=== WORK REQUIRED ===
Where the records below reach the line containing "Task: Switch to the Preview tab", start transcribing, and end with the line containing "Toggle Добавить комментарий", exactly and with nothing else added.

=== DATA FOR REVIEW ===
*** Block opens ***

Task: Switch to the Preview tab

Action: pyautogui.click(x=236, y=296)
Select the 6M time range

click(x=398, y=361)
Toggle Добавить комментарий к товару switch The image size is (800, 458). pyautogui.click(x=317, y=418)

*** Block closes ***
*** Block opens ***

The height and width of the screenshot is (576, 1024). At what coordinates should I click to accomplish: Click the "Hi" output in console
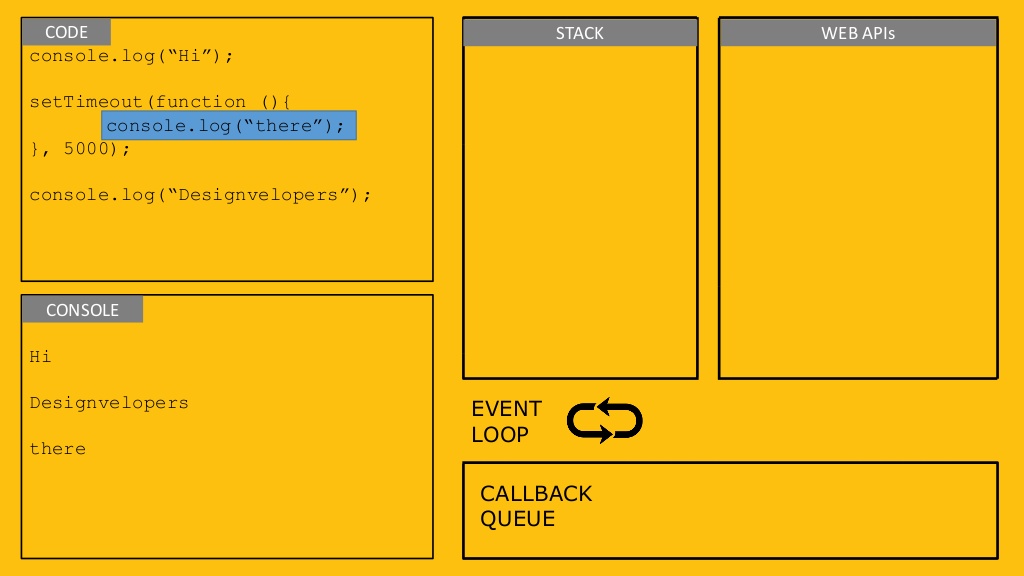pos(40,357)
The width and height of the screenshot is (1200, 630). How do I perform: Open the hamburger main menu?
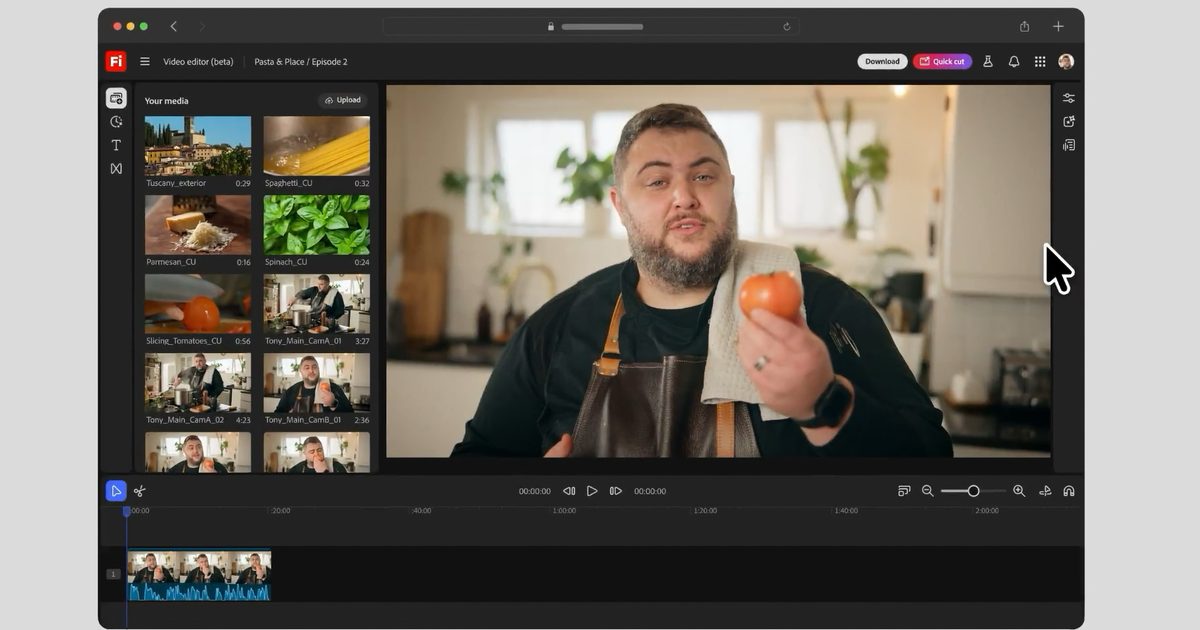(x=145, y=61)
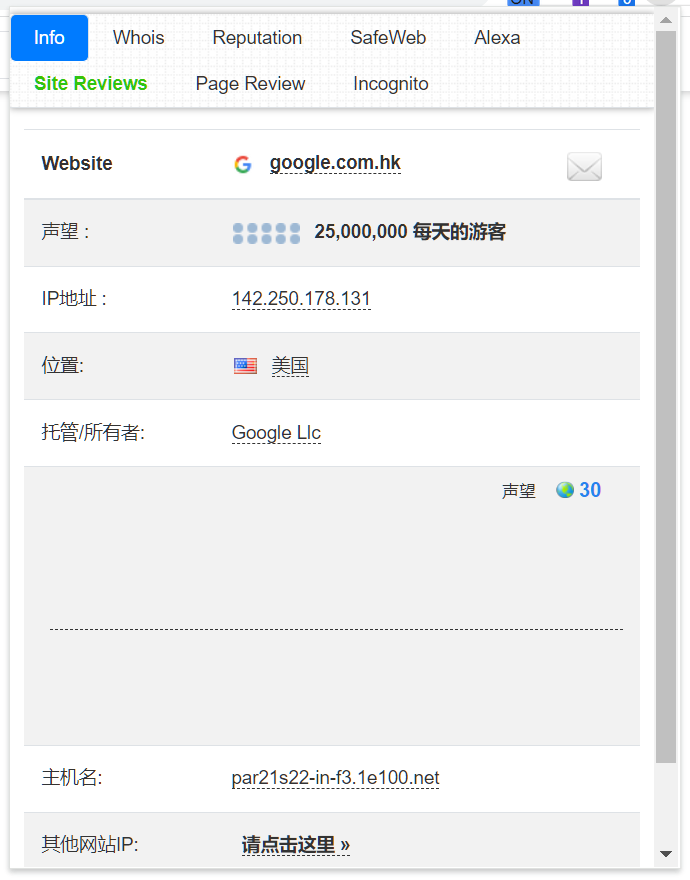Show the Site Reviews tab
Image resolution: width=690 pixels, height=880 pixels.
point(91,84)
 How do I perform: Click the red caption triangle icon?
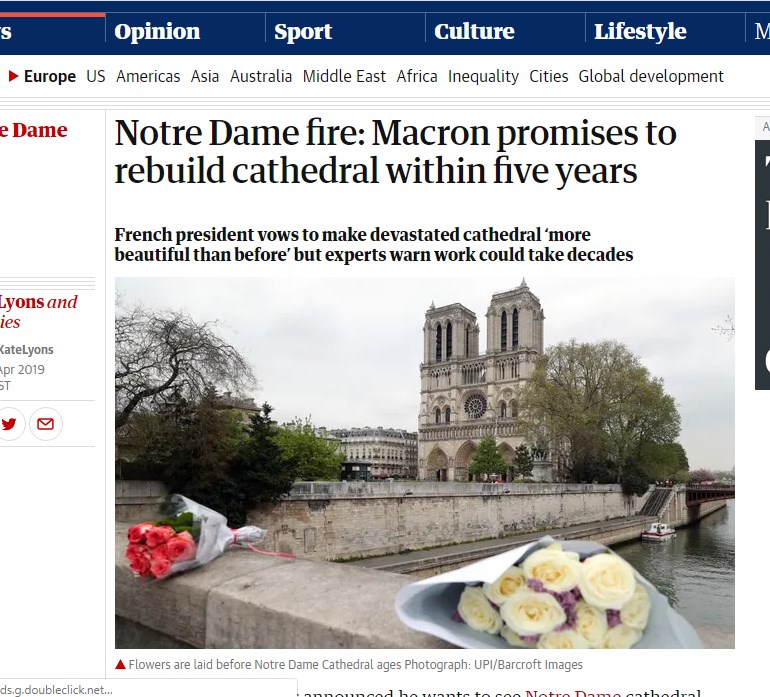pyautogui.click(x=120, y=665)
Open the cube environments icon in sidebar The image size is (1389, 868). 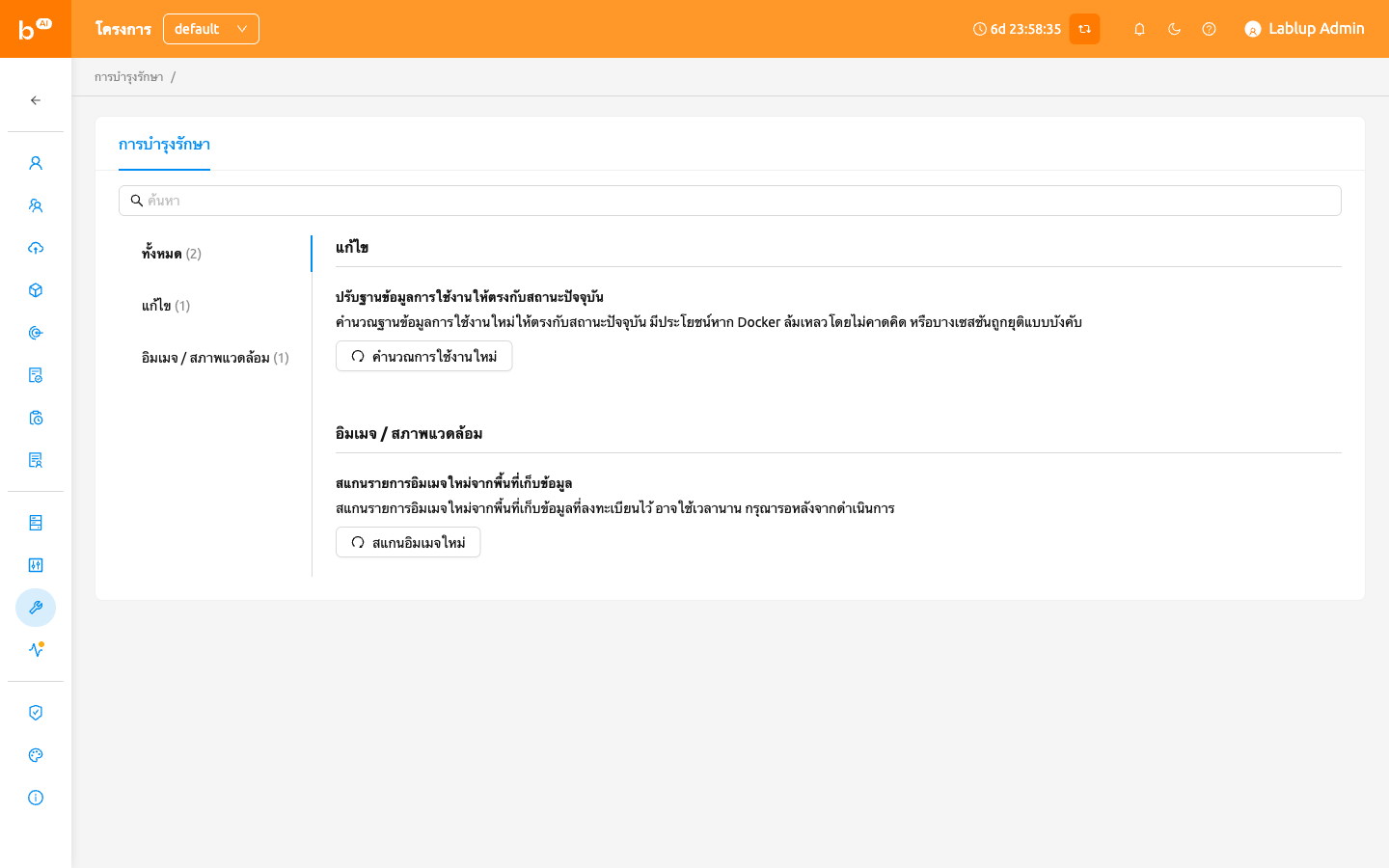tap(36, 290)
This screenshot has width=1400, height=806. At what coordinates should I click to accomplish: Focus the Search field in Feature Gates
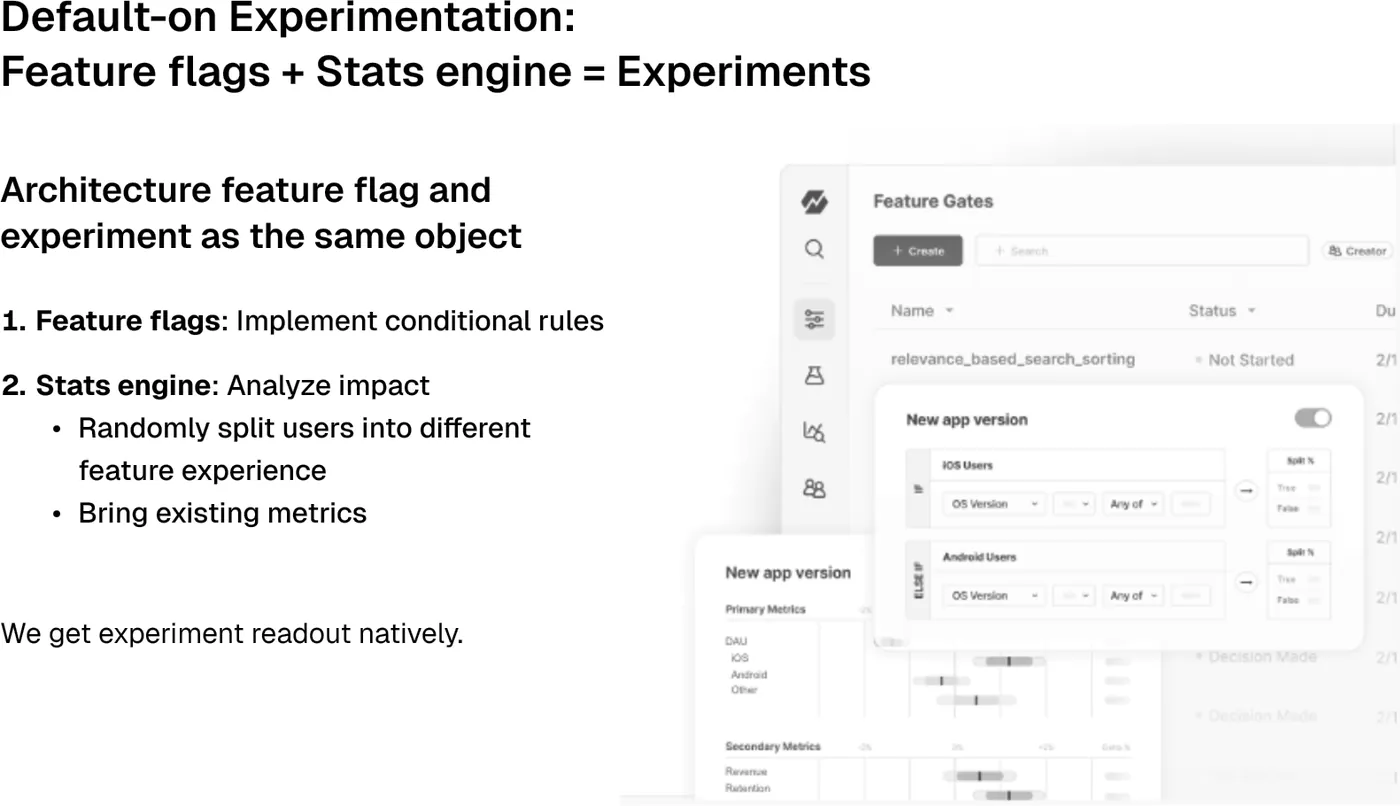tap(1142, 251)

*** Block closes ***

=== EXERCISE SOLUTION ===
Task: Switch to the Preview tab

Action: pyautogui.click(x=236, y=296)
Select the 6M time range

click(x=398, y=361)
Toggle Добавить комментарий к товару switch The image size is (800, 458). pyautogui.click(x=317, y=418)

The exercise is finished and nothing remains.